Each month, soldiers volunteer their Saturdays hauling lawnmowers, weed wackers and rakes to two overgrown lots beside a bus stop. They toil under the sun, restoring two of Hampton, Virginia’s oldest Black cemeteries.
They mow, hack and rake away the 6-foot-tall sea of grass to reveal the concrete and granite headstones of Elmerton and Bassett cemeteries.
The lots hold some of the most important figures in Hampton’s Black history. But thick underbrush covered nearly every trace of the land’s significance before the volunteers started their work.
The city of Hampton doesn’t maintain either cemetery. Only a handful of volunteer organizations take care of the more than 900 graves dating to the 1850s.
On a recent Saturday, 30 volunteer soldiers arrived not to just help, but to honor the sergeant who introduced them to the work.
Sgt. 1st Class Israel Lopez took his final turn clearing the cemeteries before being transferred to Fort Knox, Kentucky. In 2020, he began the volunteer group Unity Through Community with the 1st Battalion, 210th Aviation Regiment.
“This project will probably outlast myself. I take solace in that,” Lopez said. “We get to share so much of the history of this area with people who otherwise wouldn’t have known it.”
Local volunteer organizations began cleaning the cemetery decades ago. Mary Christian, the first African American woman to serve as a state delegate, began the initiative. She started by caring for her family’s graves.
Many historic graves around the cemeteries have slipped into disrepair as loved ones aged or moved out of town. Christian called on volunteers, and a network of local organizations — including the Do Gooders of Hampton Roads and Serve the City — grew around her.
Christian was 95 when she died in 2019, but the volunteer groups carry her legacy.
“We felt compelled to continue this important work,” Ghana Smith, who joined Christian’s work in her final three years, said. “The people that find that to be their final resting place. They deserve the respect.”
Smith’s volunteer work is an extension of her family traditions.

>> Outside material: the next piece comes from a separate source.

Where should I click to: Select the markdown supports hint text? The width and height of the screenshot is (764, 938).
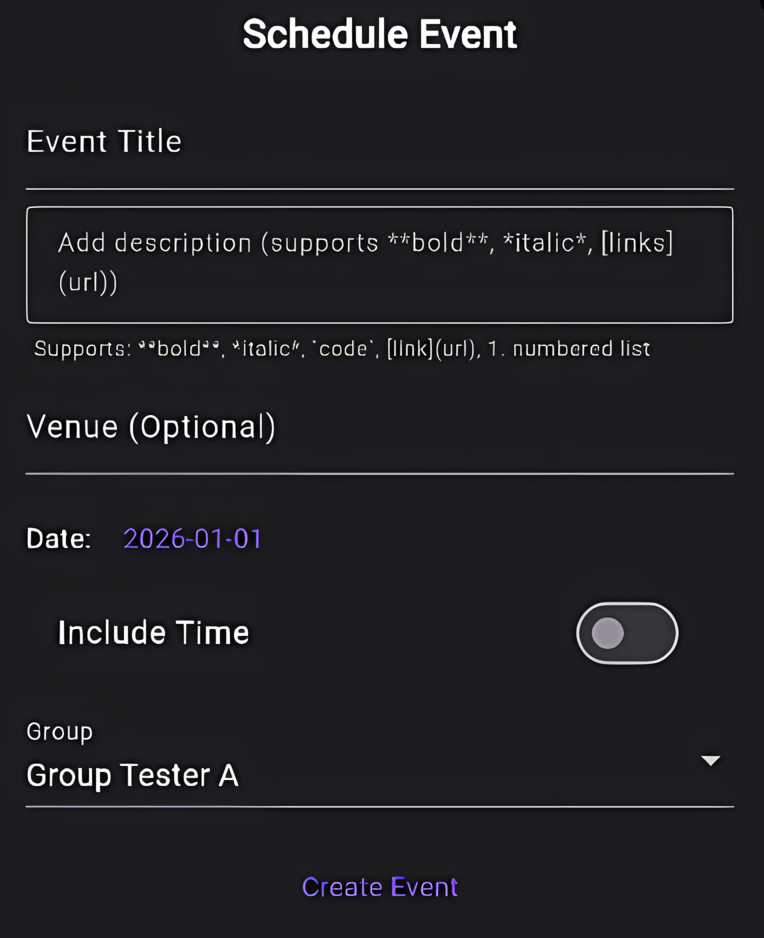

For Easter and Mother’s Day, she cleans her ancestors’ grave stones and leaves flowers. On childhood road trips, her family stopped in Kentucky to pay respects at her great-grandparents’ resting place.
Smith is working on tracking the history of the Hampton cemeteries, which she considers sacred spaces.
Unlike cemeteries today, historic Black cemeteries are often organized into individual family plots, and families maintain their own corners.
For Whalan McDew, the president of Do Gooders of Hampton Roads, clearing is about caring for the city’s Black history.
“We should be taking care of our ancestors,” he said. “Almost like having a grandparent in a nursing home. You want to make sure they’re being taken care of properly.”
Lopez’s regiment wanted to find a way to respond to the police killing of George Floyd two years ago. So he created Unity Through Community, a program to get soldiers involved in volunteer work. He heard about the cemetery cleaning and saw it as the best opportunity to give back.
The first few summer months clearing the graves, soldiers could only push their way through half of one cemetery. The rainy season allowed grass to grow faster than the volunteers could cut it.
They didn’t make it to the corners of Elmerton until winter. Seeing the overgrown plot transform made the work worth it, Lopez said.
“Every time you cut away a piece of grass, and you expose one of those tombstones, you’ve essentially fought back against systemic and oppressive racism because that’s the reason why those cemeteries look the way that they do in the first place,” Lopez said.
Soldiers travel from across the country to Hampton Roads’ bases, so Lopez would offer every new volunteer a tour around the historic block. Maintaining these historic places is an opportunity to learn about their community.
As they hacked away at the underbrush, Lopez told volunteers about the historic family plots in Elmerton Cemetery.
Mary Peake, the revolutionary educator who taught Black children how to read in a time when it was outlawed, is buried alongside her family in a gated plot.
George Washington Fields, the first Black law graduate from Cornell University, rests in his family lot in Elmerton. He defended infamous cases in Hampton, such as that of Virginia Christian, the first female and minor to be executed by Virginia in the 20th century.
Lopez would take the volunteers around the block to the house that was once the Federation of Colored Women’s Clubs, a social and political organization founded by Janie Porter Barrett. She also founded the Industrial Home School for Colored Girls in 1915, one of the only respites for girls in the Virginia court system. Barrett is also buried in Elmerton Cemetery.
“There’s just so much history on one block,” he said.
The Bassett Cemetery hosts graves from the early 1900s, including the burial sites of veterans from World War I to the Vietnam War.
Lopez brought his daughter along. She skipped between the gravestones and hung around her father’s neck on his water breaks. He told her the stories of Peake and Porter Barrett. Sharing their history teaches her the resilience of Black women when many were considered property.
Each month, a bit more of Bassett Cemetery is uncovered as the volunteers plunge deeper into the trees that crowd the edges.
People are still finding families. Sometimes a new volunteer will float in with an elderly family member, asking for help to find their ancestor’s gravestone.
Specialist Anthony Colón from Advanced Individual Training practices the Army’s pillar of self-service. He came to clean the graves with his sergeant during his first week in the Hampton area.
He finds the unruly Virginia grass a struggle compared to his home in South Florida. As he uncovered fallen soldiers’ graves in Bassett Cemetery, he kept his mind on learning from the names.
“History teaches us lessons,” he said. “I hope someone will do the same for me when I’m in the ground.”